Small print alert: government day-to-day spending to fall to lowest level since 1938, Labour says

Ed Balls, the shadow chancellor, has just been briefing journalists at Westminster. Picking up on a point we’ve made already (see 4.04pm and 4.21pm) about how Osborne’s cuts anticipate deeper than planned cuts in 2016-17 and 2018-18, Balls said that, if you look at one of the OBR documents, it implies that day to day government spending will fall to its lowest level since 1938. (In other words, we’re back on the Road to Wigan pier.)

Here’s the chart in the main OBR report showing how the planned cuts will be deeper than in this parliament.

Balls said the figures showing spending falling to 1938 levels were contained in table 1.2 of the OBR’s economic supplementary data, but the chart itself (pdf) is not helpful. You need to have the 1938 figures to hand too. Balls said this meant Osborne was still committed to “extreme” cuts.

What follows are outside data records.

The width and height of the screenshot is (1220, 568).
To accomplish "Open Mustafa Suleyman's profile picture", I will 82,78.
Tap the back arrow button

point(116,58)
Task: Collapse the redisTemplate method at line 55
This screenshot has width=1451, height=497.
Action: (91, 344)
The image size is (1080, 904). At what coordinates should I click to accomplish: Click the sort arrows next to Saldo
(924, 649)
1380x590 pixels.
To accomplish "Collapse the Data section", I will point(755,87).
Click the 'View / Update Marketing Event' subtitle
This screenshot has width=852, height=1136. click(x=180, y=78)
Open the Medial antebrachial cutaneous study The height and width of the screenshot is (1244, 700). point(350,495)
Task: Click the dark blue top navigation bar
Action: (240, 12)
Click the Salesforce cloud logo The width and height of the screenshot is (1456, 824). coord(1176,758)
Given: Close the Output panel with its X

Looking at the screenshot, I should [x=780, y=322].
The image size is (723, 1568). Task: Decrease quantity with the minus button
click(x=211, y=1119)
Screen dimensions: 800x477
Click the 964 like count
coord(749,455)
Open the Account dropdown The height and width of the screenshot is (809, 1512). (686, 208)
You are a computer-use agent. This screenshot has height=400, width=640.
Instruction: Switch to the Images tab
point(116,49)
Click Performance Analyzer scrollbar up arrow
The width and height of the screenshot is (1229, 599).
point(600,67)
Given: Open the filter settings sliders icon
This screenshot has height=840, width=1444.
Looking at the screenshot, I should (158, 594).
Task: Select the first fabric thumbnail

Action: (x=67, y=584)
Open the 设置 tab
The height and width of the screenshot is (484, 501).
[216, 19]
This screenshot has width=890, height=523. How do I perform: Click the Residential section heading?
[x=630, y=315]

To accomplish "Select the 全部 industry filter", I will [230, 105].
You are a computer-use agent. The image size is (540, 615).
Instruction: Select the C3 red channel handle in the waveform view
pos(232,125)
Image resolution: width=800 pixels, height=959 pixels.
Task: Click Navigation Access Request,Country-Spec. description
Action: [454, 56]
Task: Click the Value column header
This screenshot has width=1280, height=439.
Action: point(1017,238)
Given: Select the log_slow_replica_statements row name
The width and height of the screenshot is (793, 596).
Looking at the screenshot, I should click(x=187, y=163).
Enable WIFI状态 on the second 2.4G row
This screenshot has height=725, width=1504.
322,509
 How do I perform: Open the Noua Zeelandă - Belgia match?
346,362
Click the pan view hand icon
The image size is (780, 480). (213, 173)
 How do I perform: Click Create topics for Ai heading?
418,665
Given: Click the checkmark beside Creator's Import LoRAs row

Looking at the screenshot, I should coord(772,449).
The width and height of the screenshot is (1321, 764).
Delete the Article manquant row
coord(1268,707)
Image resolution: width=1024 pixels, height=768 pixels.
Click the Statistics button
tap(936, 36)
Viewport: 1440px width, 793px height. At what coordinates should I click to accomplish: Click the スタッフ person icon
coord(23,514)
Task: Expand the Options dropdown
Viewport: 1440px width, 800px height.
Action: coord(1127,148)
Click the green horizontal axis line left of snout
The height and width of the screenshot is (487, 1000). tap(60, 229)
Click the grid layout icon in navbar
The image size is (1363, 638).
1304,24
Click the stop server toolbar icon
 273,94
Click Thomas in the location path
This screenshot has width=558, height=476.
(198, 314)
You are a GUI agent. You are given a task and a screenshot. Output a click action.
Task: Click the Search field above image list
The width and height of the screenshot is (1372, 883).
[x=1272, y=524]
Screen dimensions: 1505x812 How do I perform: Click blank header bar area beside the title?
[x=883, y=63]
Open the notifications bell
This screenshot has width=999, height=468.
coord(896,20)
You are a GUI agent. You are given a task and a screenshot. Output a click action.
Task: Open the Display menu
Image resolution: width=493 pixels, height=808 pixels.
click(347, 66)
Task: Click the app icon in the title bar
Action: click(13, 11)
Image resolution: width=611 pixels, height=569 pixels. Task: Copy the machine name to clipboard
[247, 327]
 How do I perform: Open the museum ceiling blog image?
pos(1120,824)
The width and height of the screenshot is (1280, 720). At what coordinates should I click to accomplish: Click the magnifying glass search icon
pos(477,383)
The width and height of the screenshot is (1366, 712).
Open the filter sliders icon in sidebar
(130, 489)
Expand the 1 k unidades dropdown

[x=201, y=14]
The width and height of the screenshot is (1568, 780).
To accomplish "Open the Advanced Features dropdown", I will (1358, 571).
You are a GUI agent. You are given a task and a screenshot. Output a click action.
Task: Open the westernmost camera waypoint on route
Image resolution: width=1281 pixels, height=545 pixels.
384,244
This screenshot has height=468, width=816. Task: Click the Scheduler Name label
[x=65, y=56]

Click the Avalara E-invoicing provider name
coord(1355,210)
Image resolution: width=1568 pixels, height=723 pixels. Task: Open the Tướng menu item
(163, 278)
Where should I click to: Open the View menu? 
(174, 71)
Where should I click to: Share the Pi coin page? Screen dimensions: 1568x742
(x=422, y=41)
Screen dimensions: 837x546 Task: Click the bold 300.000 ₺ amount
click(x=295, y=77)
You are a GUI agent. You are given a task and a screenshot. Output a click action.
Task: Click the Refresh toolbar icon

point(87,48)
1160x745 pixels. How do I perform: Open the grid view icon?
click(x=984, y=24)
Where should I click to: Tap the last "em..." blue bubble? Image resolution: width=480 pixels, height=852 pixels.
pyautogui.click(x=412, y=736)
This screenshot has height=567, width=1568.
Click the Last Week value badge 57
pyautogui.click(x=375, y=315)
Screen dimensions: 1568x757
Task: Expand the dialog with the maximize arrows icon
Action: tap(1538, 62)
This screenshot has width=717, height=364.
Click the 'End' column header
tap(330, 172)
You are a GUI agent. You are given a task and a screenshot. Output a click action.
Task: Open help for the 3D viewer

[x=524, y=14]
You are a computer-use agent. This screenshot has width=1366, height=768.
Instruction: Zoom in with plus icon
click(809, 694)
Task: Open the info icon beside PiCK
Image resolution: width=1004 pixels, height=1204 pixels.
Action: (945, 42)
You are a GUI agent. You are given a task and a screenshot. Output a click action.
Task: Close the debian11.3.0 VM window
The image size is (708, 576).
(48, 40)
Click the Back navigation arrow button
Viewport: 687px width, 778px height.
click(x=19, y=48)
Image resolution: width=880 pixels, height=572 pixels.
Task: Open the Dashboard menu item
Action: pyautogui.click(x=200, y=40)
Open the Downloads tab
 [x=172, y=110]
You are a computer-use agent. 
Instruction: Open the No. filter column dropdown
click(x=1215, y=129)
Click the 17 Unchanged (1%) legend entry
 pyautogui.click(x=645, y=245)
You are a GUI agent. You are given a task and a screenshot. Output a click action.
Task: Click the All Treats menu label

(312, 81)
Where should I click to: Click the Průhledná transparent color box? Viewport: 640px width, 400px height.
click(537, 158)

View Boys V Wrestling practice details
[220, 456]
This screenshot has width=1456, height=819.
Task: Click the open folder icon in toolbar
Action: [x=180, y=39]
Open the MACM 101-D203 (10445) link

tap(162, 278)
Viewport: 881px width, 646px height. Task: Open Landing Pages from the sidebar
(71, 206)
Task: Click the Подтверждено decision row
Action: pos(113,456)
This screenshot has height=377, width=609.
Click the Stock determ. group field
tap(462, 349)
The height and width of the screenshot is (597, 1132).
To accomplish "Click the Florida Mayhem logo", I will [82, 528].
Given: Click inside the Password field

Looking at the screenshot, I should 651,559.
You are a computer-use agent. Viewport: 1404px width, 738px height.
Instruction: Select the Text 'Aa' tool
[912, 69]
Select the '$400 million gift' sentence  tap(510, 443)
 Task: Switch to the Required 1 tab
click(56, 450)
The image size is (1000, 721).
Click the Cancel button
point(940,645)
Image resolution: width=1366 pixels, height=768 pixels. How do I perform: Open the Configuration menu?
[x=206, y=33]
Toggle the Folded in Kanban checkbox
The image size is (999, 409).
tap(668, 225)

For the next three years, for the NHS, police and defence, these are eye-watering cuts. I don’t think they are deliverable.

In response to a tweet from Paul Waugh, the Tory Treasury Twitter account said the better date was 1964, not 1938.

Balls responded to that by saying the Tories would regret admitting cutting spending to 1960s levels.

I will post more from the briefing shortly. AS

Updated

Forecasting is a tricky business, especially when it comes to budgets, as the OBR flags up on page 202 of the economic and fiscal outlook.

Updated

Savers make up many of the winners from today’s budget, says our Money editor Patrick Collinson.

But people who file self-assessment tax returns might become losers without even knowing it, if the move to digital filing goes wrong.

Kay Ingram of financial planners LEBC said:

“The proposal to scrap the annual tax return may appear to be welcome news, but it could leave taxpayers worse off.

“At present over 25% of tax codes are incorrect. Without a mechanism for taxpayers to report their actual income and gains and to claim reliefs due, many taxpayers could end up paying more in tax than is due.”

George Osborne’s decision to allow pensioners to unlock their annuities could be bad news for people looking to buy their first home.

Nick Breton, Head of Direct Line for Business, explains:

“People already in retirement can now join the pensions freedom party.

Research shows a third of those aged 45 to 64 with a pension would consider accessing these funds to purchase a buy to let property and today’s announcement allows those already retired to follow suit, swapping their annuity for a fixed lump sum they could put into a buy to let investment.

Britain’s ranks of ‘silver landlords’ could increase significantly following the change in regulation, which offers more freedom for those in retirement.

So, increased competition for properties could undermine the benefit of the new first time buyer Isa.

Updated

Small print alert: government consumption will shrink to 1964 levels

The size of the state is going to contract to its lowest level since 1964 during the next parliament under Osborne’s plans.

The Office for Budget Responsibility has calculated that government consumption (spending which doesn’t include welfare payments) as a percentage of GDP will contract to its joint lowest level since the second world war.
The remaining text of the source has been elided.